Malgré une baisse de 6 % par rapport à 2026, les besoins mondiaux continuent de dépasser largement les places disponibles. Selon le HCR, cette diminution globale masque des réalités contrastées.
Les besoins de réinstallation de certains groupes, notamment les réfugiés syriens, reculent à la faveur de l’évolution de la situation politique dans leur pays et de perspectives accrues de retour volontaire.
A l’inverse, les réfugiés soudanais et sud-soudanais sont confrontés à une aggravation ou à la persistance des crises qui les ont contraints à fuir, entraînant une hausse de leurs besoins de protection.
Un adolescent syrien retrouve sa famille en Allemagne.
Afghans, Soudanais et Syriens
« Dans l’ensemble, l’ampleur des besoins mondiaux prévus en matière de réinstallation continue de dépasser largement les possibilités disponibles », a déclaré lors d’un point de presse régulier de l’ONU à Genève, Jackie Keegan, cheffe du Service des solutions durables et du soutien à la protection sur le terrain au HCR.
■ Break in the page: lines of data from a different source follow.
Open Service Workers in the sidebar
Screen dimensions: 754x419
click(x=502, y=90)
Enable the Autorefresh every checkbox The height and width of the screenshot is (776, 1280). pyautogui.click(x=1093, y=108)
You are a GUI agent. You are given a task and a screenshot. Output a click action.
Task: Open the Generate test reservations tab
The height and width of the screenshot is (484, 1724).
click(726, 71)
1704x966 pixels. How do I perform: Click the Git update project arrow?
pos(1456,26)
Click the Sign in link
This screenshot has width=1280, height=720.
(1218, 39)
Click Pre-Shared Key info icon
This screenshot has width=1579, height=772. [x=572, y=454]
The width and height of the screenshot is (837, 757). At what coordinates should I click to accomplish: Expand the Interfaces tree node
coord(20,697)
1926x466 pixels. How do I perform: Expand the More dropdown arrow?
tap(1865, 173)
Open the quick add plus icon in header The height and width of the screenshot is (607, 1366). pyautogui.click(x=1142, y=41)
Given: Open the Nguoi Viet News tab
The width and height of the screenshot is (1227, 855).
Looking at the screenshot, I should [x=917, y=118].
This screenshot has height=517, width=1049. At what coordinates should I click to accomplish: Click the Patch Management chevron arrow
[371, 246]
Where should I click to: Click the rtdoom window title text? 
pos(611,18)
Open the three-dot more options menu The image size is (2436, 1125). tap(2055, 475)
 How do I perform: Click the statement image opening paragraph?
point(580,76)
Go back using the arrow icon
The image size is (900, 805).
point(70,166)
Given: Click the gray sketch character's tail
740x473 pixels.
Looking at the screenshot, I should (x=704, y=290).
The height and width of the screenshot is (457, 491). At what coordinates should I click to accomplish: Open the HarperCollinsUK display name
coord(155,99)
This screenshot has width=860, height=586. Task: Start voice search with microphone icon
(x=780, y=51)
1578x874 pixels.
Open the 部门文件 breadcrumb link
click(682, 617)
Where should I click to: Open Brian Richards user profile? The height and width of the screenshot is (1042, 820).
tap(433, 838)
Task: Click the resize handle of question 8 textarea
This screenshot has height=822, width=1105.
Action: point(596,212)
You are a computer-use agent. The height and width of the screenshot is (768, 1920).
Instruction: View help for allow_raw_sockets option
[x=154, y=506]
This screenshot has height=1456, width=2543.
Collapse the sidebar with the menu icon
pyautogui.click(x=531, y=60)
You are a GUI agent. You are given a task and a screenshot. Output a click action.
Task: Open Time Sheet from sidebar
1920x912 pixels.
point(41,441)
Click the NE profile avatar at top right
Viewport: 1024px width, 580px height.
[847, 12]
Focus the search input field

Plus globalement, les Afghans restent le groupe le plus important ayant besoin d’une réinstallation, suivis par les réfugiés du Soudan du Sud, du Soudan, de Syrie et les réfugiés rohingyas, qui se trouvent principalement au Bangladesh et continuent de faire face à des risques aigus et à des alternatives limitées.
Parallèlement, les déplacements de population au Soudan, au Soudan du Sud et en République démocratique du Congo (RDC), ainsi que l’instabilité généralisée dans la Corne de l’Afrique, continuent d’accroître les besoins dans de nombreuses régions. Les Rohingyas et les Vénézuéliens continuent également d’occuper une place prépondérante parmi les populations nécessitant une protection internationale et l’accès à des solutions.